Interviewer: That Israel child, what was that child's name?
Aronovsky: Her name's Pnina.
Interviewer: And how old is she now?
Aronovsky: She's 11 because in two years she'll be bat mitzvahed. Eleven. And one child was born here whose name is Shai, Hebrew name. And then when they went to London their little one, Shoshan was born. So they've got an Israeli, an American and a Canadian. All very interesting.
Interviewer: How old are the younger children?
Aronovsky: Shy is 9, two years younger. And Shoshan just turned 5. And they lived in London for a couple of years and then he decided after all these years he wants to go to rabbinic school. So they moved to L.A. and he goes to the University of Judaism. He's in his third year in rabbinic school. She got herself a wonderful job as education director for a big synagogue. So thank God she's able to help them survive because he's not working.
Interviewer: Keep the family going.
Aronovsky: Pardon?
Interviewer: To keep their family going?
Aronovsky: And being that he is Canadian, he can't work. He doesn't have a green card. So he does some tutoring and he does a few things but, thank God, so he's in his third year. He's got two more years. And he'll be a rabbi and ...
Interviewer: That's interesting . . . . isn't it?
Aronovsky: I'm just delighted. After all they've gone through. But thank God all of my grandchildren are Jewish which makes me happy.

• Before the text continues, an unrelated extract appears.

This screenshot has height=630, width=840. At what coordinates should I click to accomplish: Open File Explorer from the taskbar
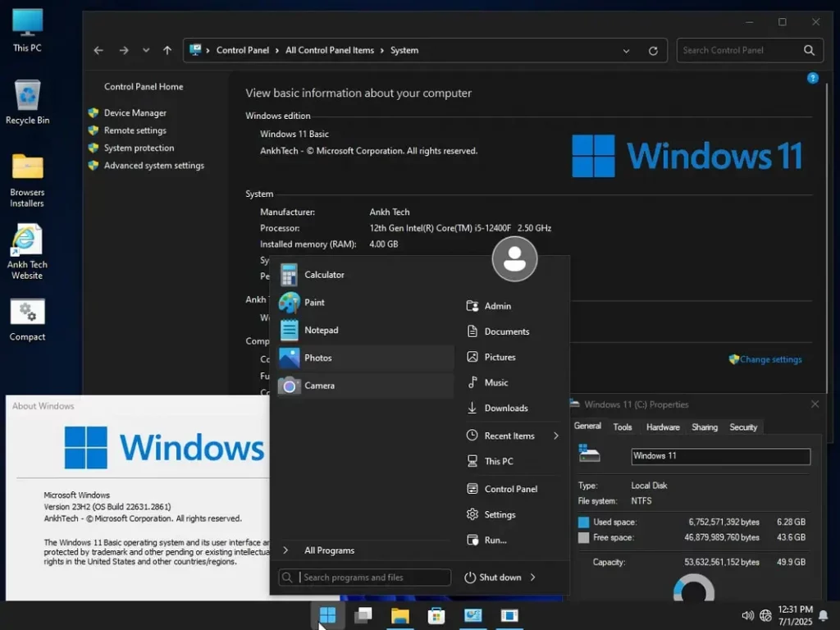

Interviewer: Are you still married?
Aronovsky: No I'm not. We lived in Louisiana for 6 years. Then came to Columbus. We're here for 6 years and then moved around 2 years each in Michigan and elsewhere and then he went overseas to Viet Nam in '66 and I went to Canada. Decided to stay up there with my mother. She was living with my sister in Montreal. When he came back from Viet Nam, he was transferred to Germany, to Europe which was very difficult for me to go back. I felt Germany was covered with blood. I was . . . . I went and talked to my rabbi. I said, "What shall I do? My husband's being transferred to Germany. I find it very difficult to even think of it." He said, "Well according to Halacha, according to Jewish law, a wife goes with her husband and you have a choice. You can either go with your husband or not go with your husband. But I'm saying your duty is to your husband." So I thought, "Well, I'll go and I'll stay within the American community confines. Try to stay away from the Germans as much as I can." Got on the airplane, we flew. We landed in Frankfurt. I couldn't get off the plane. I was tied to the seat. I couldn't get off the plane to get on to the tarmac. Well I finally did, I got off and stayed. We were stationed in Wiesbaden. American housing. American shopping but you still had to go into the city. You can't just stay there forever. But every time I'd see a man in his 40s or 50s, this was 1970, 20 years after the war, 25 years after the war. I'd see a man in his 50s, 60s, think to myself, "Where were you? Did you have a gun in your hand? What were you doing 25-30 years ago?" I tried not to go into town too much. But being in Germany in the middle of Europe, I did a lot of traveling. Went to Israel, went to Holland, went to several. So that was nice, with tours. From there, we were there a year and a half. In the meantime my older son Jim was bar mitzvah in Dayton and he was already in college.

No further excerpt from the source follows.